_Exercise brief_
Can you print the entries below from the line with "Task: Apply pending package changes" up to and including the line with "tap(390, 94)", reproducing each line unchanged?

[Items listed in a dataset]
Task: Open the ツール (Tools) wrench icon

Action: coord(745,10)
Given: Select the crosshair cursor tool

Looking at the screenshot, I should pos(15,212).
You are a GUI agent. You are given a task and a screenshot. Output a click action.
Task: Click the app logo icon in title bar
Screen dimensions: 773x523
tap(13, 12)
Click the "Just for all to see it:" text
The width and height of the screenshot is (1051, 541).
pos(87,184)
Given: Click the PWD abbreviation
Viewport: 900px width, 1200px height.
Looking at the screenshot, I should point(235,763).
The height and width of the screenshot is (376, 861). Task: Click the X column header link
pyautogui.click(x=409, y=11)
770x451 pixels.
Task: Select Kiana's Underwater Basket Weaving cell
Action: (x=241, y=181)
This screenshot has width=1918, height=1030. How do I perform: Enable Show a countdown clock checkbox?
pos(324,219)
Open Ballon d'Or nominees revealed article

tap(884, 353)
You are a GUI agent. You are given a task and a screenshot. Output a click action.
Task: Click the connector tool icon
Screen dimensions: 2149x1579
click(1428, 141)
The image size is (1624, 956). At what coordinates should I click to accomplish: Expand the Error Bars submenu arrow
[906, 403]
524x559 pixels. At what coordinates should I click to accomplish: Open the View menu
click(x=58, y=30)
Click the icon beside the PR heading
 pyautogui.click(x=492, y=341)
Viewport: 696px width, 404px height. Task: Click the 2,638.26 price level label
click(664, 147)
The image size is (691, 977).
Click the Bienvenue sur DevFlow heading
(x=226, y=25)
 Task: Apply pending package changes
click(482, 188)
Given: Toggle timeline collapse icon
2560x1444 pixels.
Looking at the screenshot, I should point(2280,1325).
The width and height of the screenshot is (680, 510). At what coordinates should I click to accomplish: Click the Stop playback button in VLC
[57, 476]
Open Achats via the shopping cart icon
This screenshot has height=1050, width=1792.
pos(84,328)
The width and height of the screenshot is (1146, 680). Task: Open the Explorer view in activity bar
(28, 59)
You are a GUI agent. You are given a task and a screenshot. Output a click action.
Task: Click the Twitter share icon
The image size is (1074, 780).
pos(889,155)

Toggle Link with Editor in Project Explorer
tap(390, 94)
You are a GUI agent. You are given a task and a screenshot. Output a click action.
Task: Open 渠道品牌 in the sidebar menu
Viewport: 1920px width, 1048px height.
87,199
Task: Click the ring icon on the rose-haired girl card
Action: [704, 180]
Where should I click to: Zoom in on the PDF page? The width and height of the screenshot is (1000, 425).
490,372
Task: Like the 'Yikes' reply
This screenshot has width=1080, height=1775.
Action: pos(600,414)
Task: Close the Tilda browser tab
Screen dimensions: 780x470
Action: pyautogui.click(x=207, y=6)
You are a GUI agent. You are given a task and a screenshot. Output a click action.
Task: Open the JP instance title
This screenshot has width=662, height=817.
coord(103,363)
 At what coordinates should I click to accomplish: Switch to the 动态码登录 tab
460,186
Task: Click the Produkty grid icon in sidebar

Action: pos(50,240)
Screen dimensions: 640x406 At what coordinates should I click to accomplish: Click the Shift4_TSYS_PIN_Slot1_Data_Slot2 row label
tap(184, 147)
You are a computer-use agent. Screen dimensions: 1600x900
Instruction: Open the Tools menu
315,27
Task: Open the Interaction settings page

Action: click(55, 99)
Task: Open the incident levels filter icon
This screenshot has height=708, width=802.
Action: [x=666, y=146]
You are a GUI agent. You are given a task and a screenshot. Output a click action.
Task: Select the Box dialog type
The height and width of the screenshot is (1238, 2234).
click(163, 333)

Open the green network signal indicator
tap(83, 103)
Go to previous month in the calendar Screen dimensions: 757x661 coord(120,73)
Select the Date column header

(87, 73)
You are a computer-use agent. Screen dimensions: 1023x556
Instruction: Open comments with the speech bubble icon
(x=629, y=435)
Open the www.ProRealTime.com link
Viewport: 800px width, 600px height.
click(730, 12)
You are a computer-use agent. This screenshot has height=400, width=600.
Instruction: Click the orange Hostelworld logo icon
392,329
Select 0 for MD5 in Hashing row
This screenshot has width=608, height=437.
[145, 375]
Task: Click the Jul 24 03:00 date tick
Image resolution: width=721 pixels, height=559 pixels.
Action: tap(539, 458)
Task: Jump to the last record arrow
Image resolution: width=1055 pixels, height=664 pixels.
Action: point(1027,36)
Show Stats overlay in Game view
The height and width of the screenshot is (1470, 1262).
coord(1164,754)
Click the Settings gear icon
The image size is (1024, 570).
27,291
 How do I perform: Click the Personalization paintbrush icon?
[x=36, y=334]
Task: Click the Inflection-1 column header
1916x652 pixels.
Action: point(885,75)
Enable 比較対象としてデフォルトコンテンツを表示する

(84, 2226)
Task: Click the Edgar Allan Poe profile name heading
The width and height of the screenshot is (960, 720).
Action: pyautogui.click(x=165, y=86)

_Result of the task_
 Task: Apply pending package changes
click(482, 188)
Given: Toggle timeline collapse icon
2560x1444 pixels.
Looking at the screenshot, I should point(2280,1325).
The width and height of the screenshot is (680, 510). At what coordinates should I click to accomplish: Click the Stop playback button in VLC
[57, 476]
Open Achats via the shopping cart icon
This screenshot has height=1050, width=1792.
pos(84,328)
The width and height of the screenshot is (1146, 680). Task: Open the Explorer view in activity bar
(28, 59)
You are a GUI agent. You are given a task and a screenshot. Output a click action.
Task: Click the Twitter share icon
The image size is (1074, 780).
pos(889,155)

Toggle Link with Editor in Project Explorer
tap(390, 94)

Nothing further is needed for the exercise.